Cruz: Worse than Trump!


What if Donald Trump isn’t that bad? In reality, there’s even worse.

While the latter seems destined for the nomination, some of the preachy members of the Republican Party, outraged, could fall back on Texas Sen. Ted Cruz, the only one so far to have resisted the Trump wave.

Better a “real conservative,” they say, however radical, than a free electron.

For common mortals, however, Trump’s victory would be less dangerous than Cruz’s.

The latter, a Princeton and Harvard graduate and a highly effective attorney, is the most educated of the Republican candidates and is certainly less vulgar than Trump. But his superiority to Trump stops there.

Unlike Donald Trump, who is a practical businessman and therefore capable of negotiating, compromising and even changing his mind — as he just did on the subject of torture — Ted Cruz, a pastor’s son and a favorite of the Evangelical church and of the tea party, is purely dogmatic. His stances are uncompromising, be it on the death penalty, abortion, gun control, global warming or gay marriage — issues on which Donald Trump has much more liberal opinions.

All his actions in Congress, where his intransigence made him a number of enemies even among Republican ranks, aimed to severely reduce the reach of the federal government.
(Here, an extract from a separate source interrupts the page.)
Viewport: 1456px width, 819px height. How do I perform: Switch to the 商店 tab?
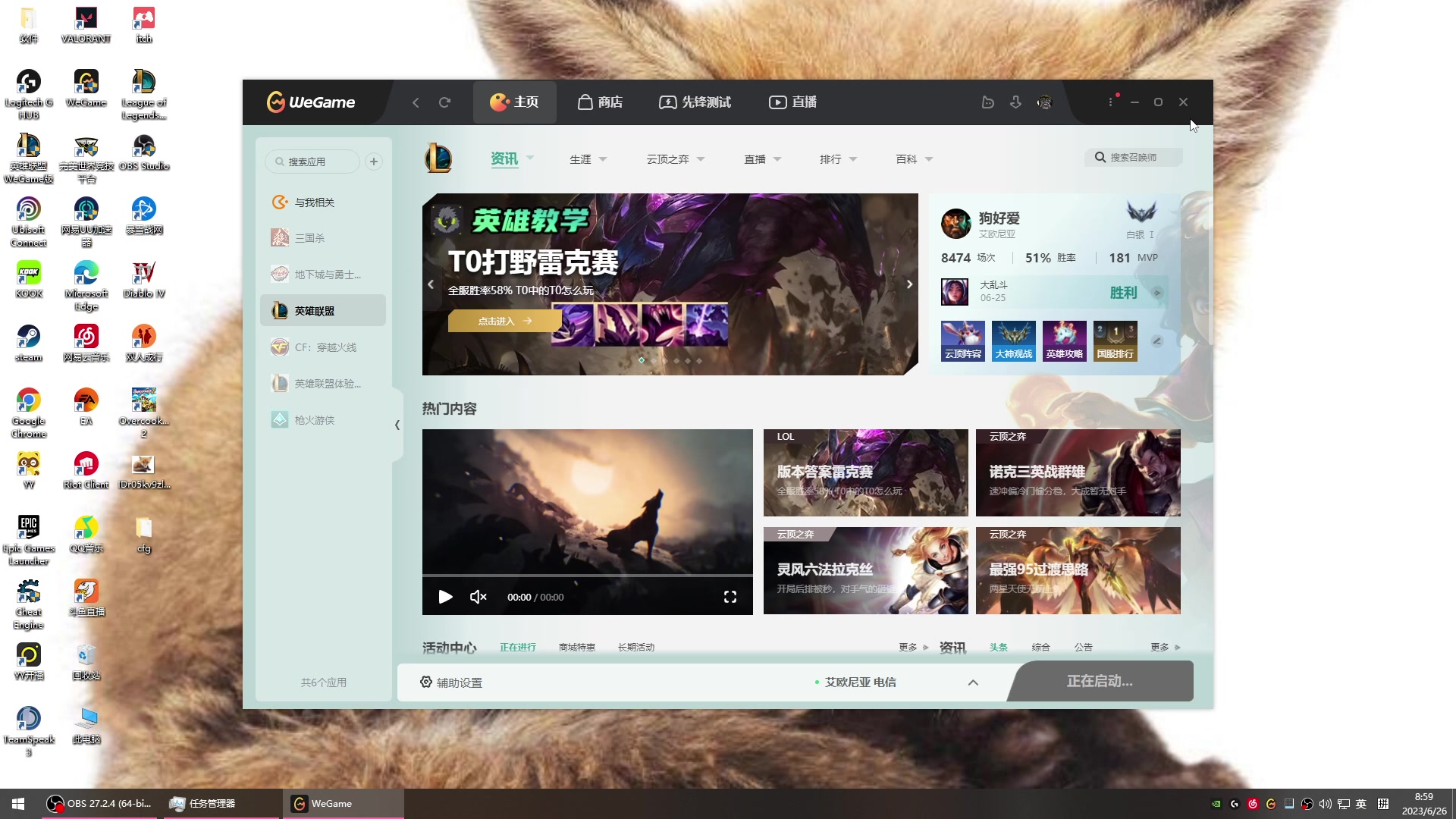click(600, 102)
He was one of the leaders of filibusters, which paralyze Congress so often.

Unlike Trump, who is not against “Obamacare,” Cruz is relentlessly opposed to the government’s intervention in the health care system.
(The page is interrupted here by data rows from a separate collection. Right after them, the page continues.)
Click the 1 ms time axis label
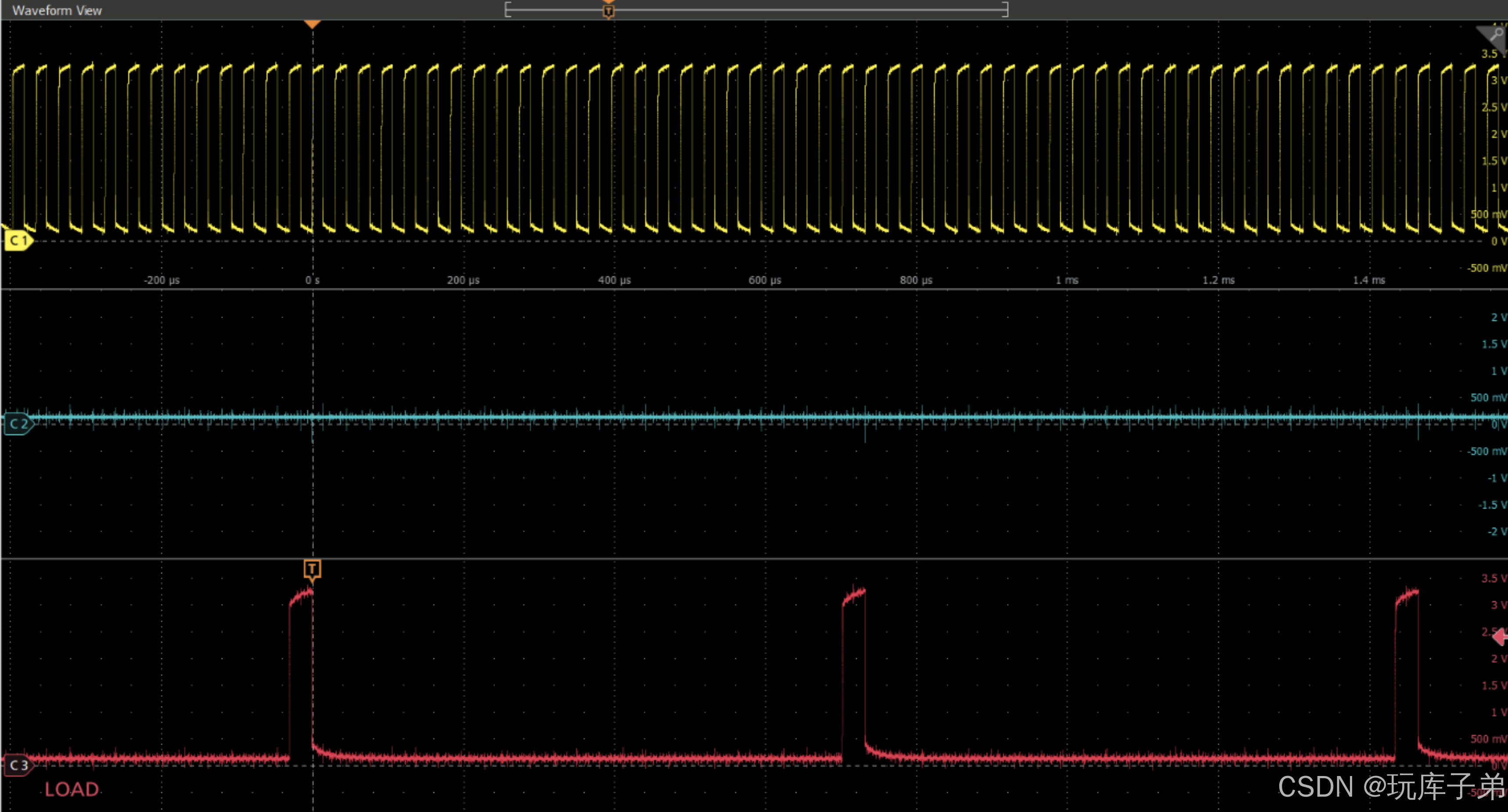 [x=1067, y=280]
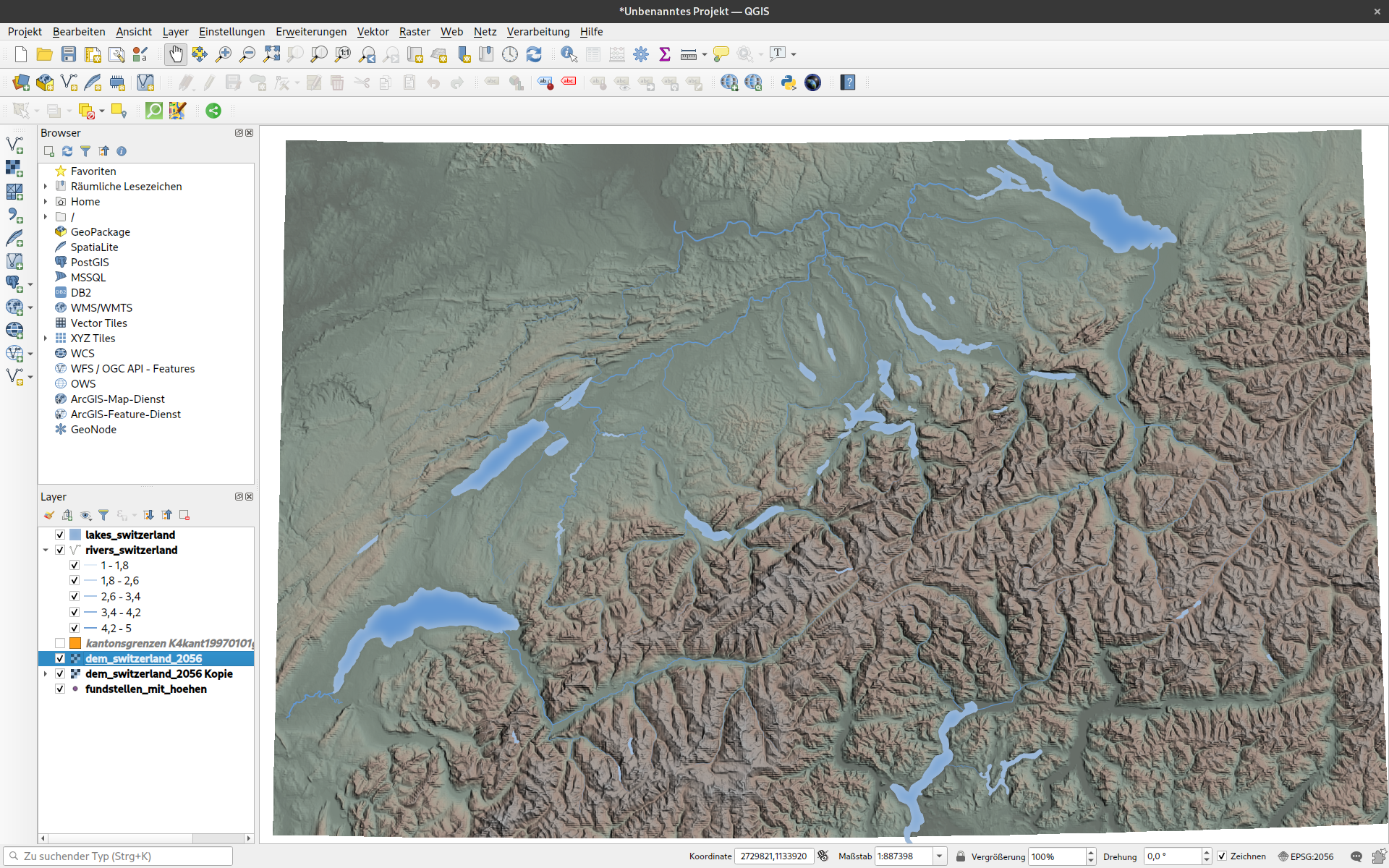Open the Verarbeitung menu
Image resolution: width=1389 pixels, height=868 pixels.
click(x=538, y=31)
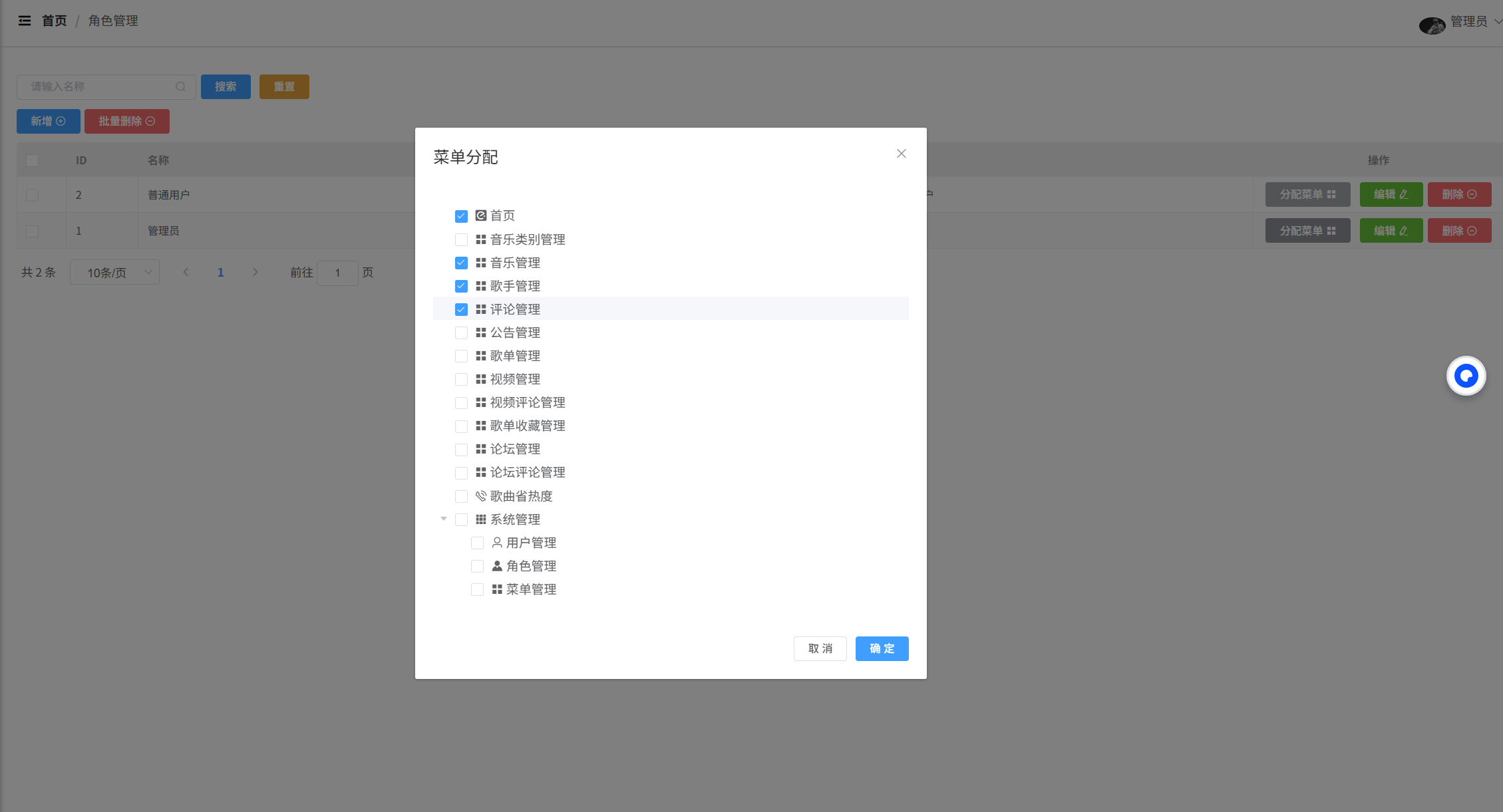The image size is (1503, 812).
Task: Select the 视频评论管理 tree item
Action: [x=528, y=402]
Unlike Trump, who was against invading Iraq in 2003, Cruz swears to send areas taken over by the Islamic State “back to the Stone Age” through massive bombing — untargeted no less, as is the case currently.
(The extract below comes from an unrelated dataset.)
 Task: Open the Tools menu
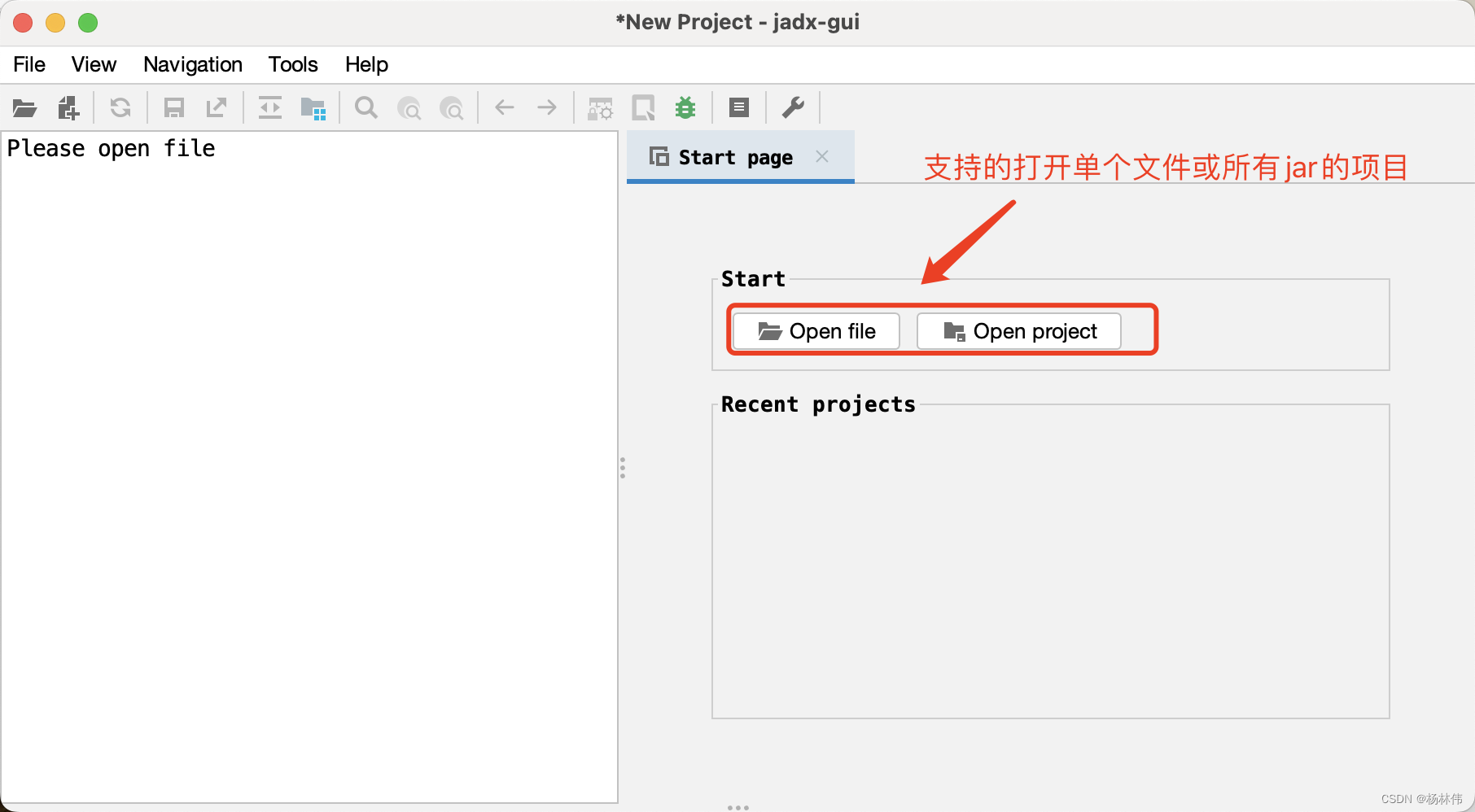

Although Trump is talking about building a wall between the U.S. and Mexico, Cruz says the same thing. For him, Obama has become a “financier of radical Islamic terrorism” (!) by lifting sanctions against Iran.

As we could easily have predicted, the offensive launched against Trump by the party imploded. The electoral base, which was already furious against the elites, couldn’t stand receiving lessons from politicians who lost their own elections, such as Mitt Romney, who was defeated by Obama in 2012, and John McCain, who was defeated in 2008, only after offering the role of vice president to Sarah Palin, who is even less qualified than Donald Trump.

The latter just got Michigan under his belt, a downgraded blue-collar urban state, and Mississippi, a rural state that contains the largest proportion of African-Americans in the country.

Meanwhile, the Democratic campaign is becoming an unpredictable adventure for Hillary Clinton, who was defeated in Michigan even though all the polls predicted her victory by over 20 points.

She remains ahead in terms of the number of delegates, and her popularity within the black electorate allowed her to win Mississippi easily. But Bernie Sanders just had a breakthrough with black voters by winning a third of their votes in this state. He could surprise everyone again on March 15, in Ohio and Illinois, both states being in the Rust Belt, a declining industrial region where Mrs. Clinton has been criticized for supporting free trade.

Besides revealing that a substantial part of the American electorate is now leaning left, the unexpected success of the elderly Vermont senator embodies a strong disapproval of someone we thought — and who thought herself — to be destined for the throne.